Nigel Konstam at Verrocchio in Winter
Nigel Konstam is a sculptor, who has two permanent museums of his work. He has made important discoveries in the field of Art History, see video section and the Verrocchio website. Now in his 80th year, he is very keen to train a team of competent critics determined to put right the fundamental errors which persist in many areas of Art History. (see particularly Save Rembrandt)
If a minimum of three students can be found willing to take on this responsibility he will run a course in connoisseurship that could also serve as a master-class in painting or sculpture. He has written:- the last para could stand alone.
Art historians see art from the consumer’s angle, not from the makers’. They construct ideas around an image that may help others to see or feel more in art but those ideas may have very little to do with the artist’s motive or method in making the image in the first place.
As one who has spent a life-time sculpting, teaching drawing and painting, I have watched the art which gets public notice change radically as a result of the opinions of the critics with a consumer oriented mind set and who have lost the know how to look at figurative art.
Before our era artists were trying to express themselves in human terms. Their primary subject matter was life on Earth and particularly the life of other human beings. A “history painter” was the most prestigious painter because he dealt with human affairs most directly.
Rembrandt obviously loved his native landscape but the huge majority of his output was devoted to the study of his fellow humans. One has to rack ones brains to find a major artist of the past for whom one would not say the same. Naturally there were abstract artists working in textiles or designing furniture or other utensils at the same time but the fine arts concerned themselves primarily with the study of man.
Before the photograph artist were mainly concerned with giving us an accurate picture of the world. You do not have to draw from nature for long before you realise that we do not have an accurate picture of the world in our heads. One has to learn to see. The Egyptians painted the walls of the pharaohs’ tombs for more than 3000 years without noticing foreshortening.
The history of art since then confirms how very slow we are to take account of other aspects of vision, such as light and shade, the true colour of shadows, the colour changes in hair, velvet, fur, or flesh. The look of a glass of wine, the appearances of water. The full appreciation of these aspects of creation through these slow-growing discernments are victories of the eye of the artist over the abstract idea in all our heads. These may seem small victories compared with the way Rembrandt first brought to our notice how the body expresses our inner thoughts and feelings. The reading of ‘body language’ is a major advance in our understanding of each other.
These art victories could not have come about through the use of the camera. They are the result of critically examining the process of seeing. They are important victories in the development of man. Sadly this critical examination of vision is no longer in fashion. It still goes on but it is no longer noticed by the media. The critics of art are much more interested in the latest novelty. Innovation is necessary but novelty needs to be questioned as to whether it is useful or not.
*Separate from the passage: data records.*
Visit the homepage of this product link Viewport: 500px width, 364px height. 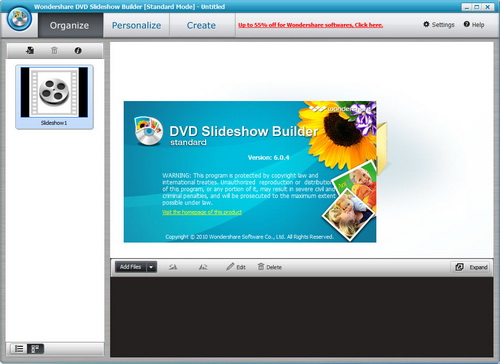[x=202, y=212]
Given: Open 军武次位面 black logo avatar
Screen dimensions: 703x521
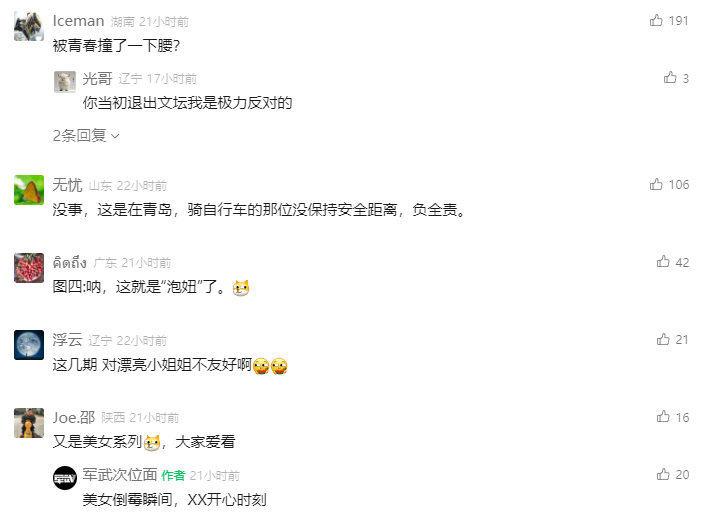Looking at the screenshot, I should tap(65, 478).
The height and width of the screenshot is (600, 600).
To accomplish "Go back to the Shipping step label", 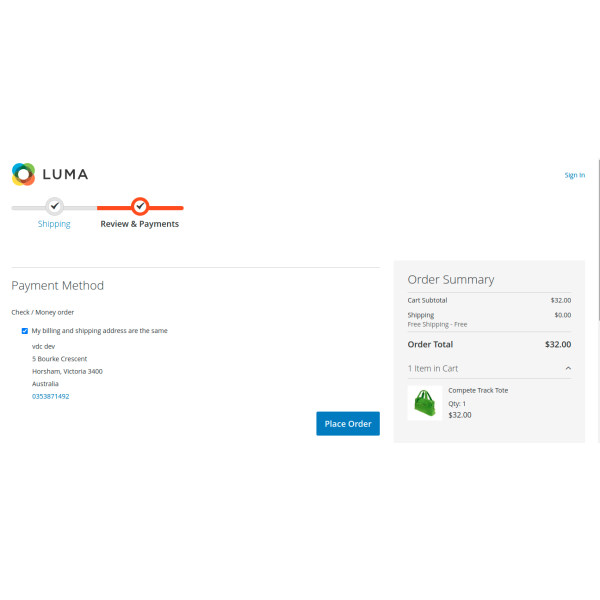I will [54, 224].
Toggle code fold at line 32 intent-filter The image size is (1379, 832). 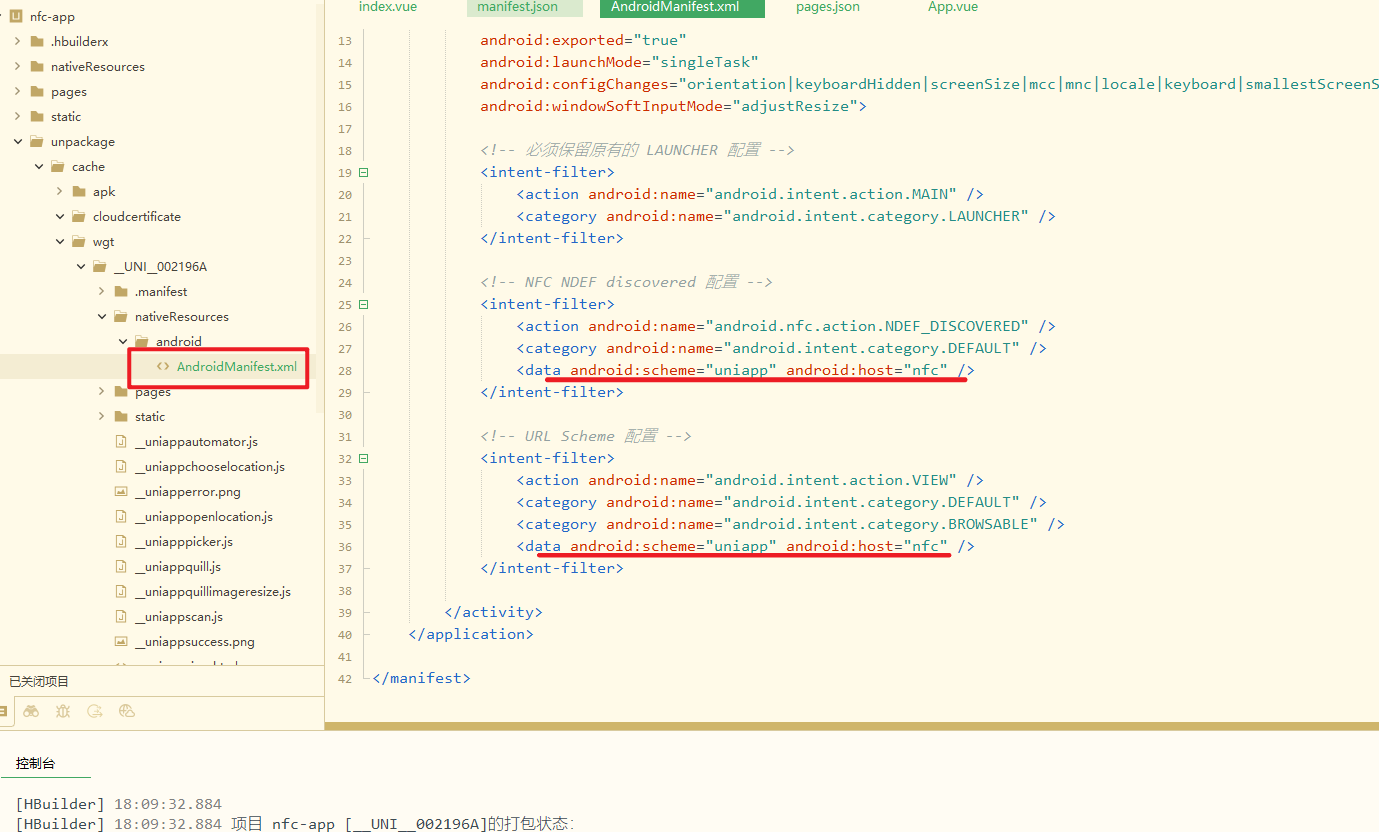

Most art novelties are here today and gone tomorrow because they have no bearing on life. Few art critics have any notion of how what we see gets distorted in the abstracting brain of man. How could they, they do not draw.
Art has been a crucial method of developing feeling for the subtleties of nature. The camera can never substitute for this business of questioning our perceptions.
There is another reason why art history has to be written again for artists. Art historians tend to mythologise. They hate to acknowledge the use of mechanical aids which even the greatest artists use occasionally to save work. This is an area in which I believe myself to be uniquely well qualified as during my life I have uncovered many artists’ secrets. I have a little museum full of them. David Hockney, another artist, has done great work in trying to rewrite art history in the same direction.
Experience has shown that a new history of art has to be written for the makers. What we know as art history today is on a different track altogether. It has success with the consumers but has wrought havoc with art itself. Visit any museum of modern art to see for yourselves.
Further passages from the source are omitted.